_WORK ITEM_: Every line from the one holding "The image size is (1255, 418)." through the one holding "Click the red fill of Web Development bar" in the data below must be returned exactly, both ends included, with pictures left out and nothing else added.

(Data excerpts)
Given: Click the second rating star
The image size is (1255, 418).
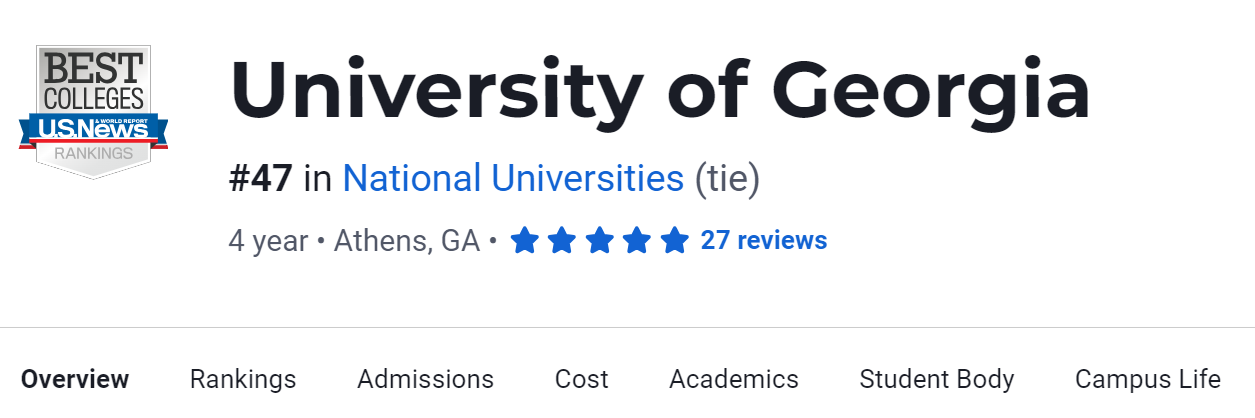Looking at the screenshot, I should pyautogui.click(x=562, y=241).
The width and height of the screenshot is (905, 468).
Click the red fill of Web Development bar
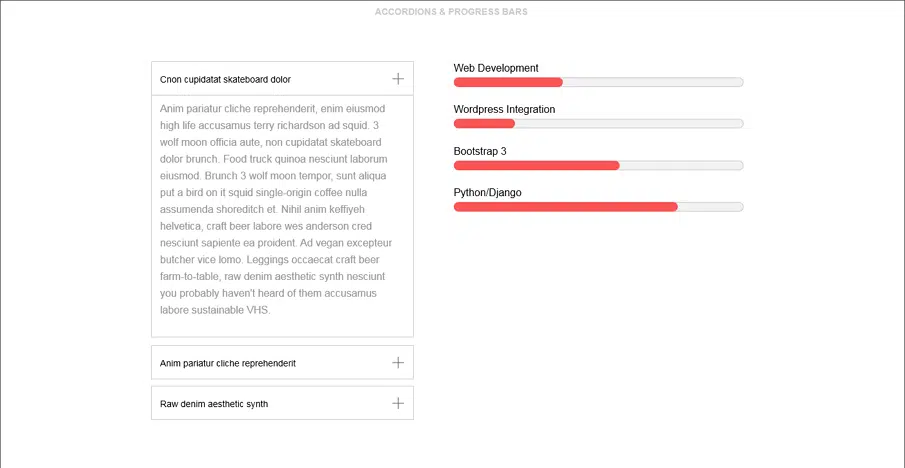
---
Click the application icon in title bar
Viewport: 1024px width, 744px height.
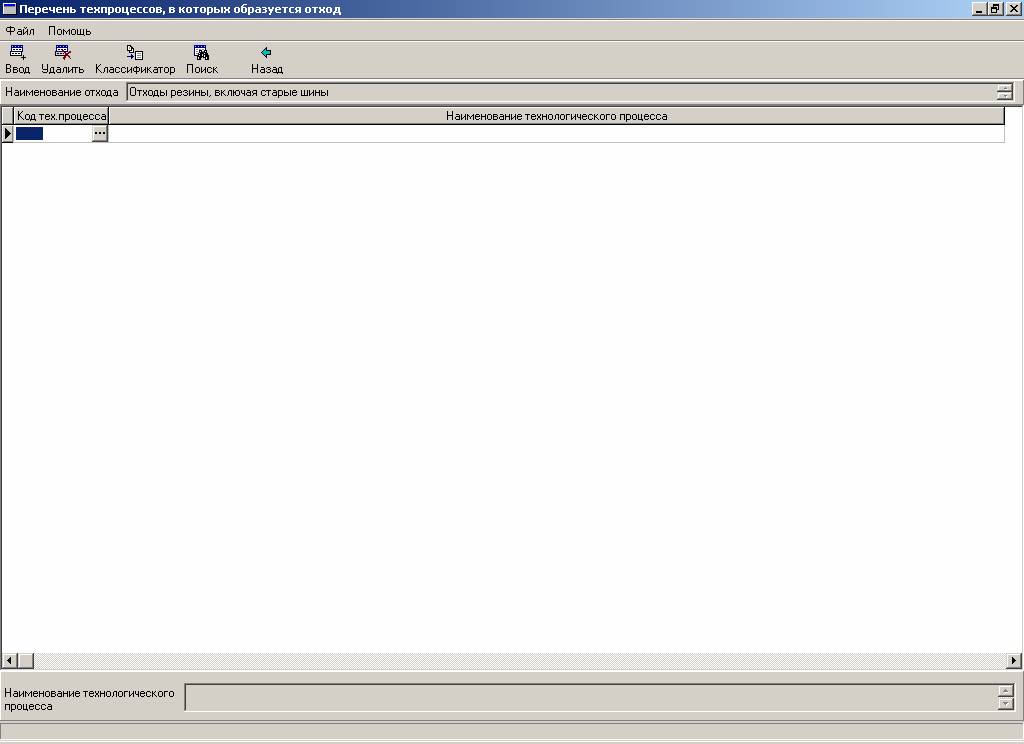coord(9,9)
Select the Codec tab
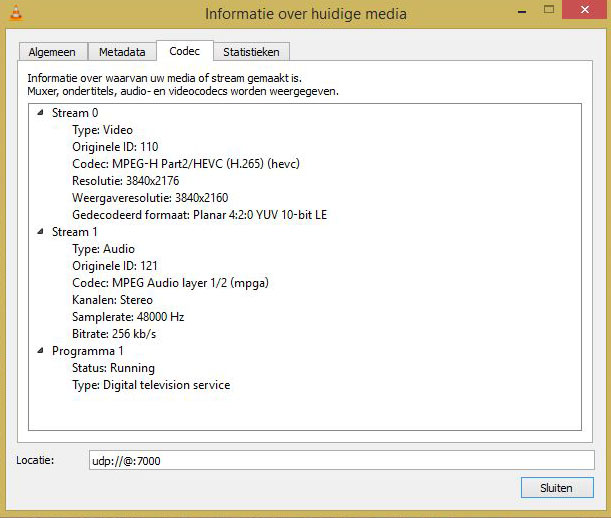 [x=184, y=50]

_EXERCISE SOLUTION_:
The image size is (1255, 418).
Looking at the screenshot, I should pyautogui.click(x=562, y=241).
The width and height of the screenshot is (905, 468).
Click the red fill of Web Development bar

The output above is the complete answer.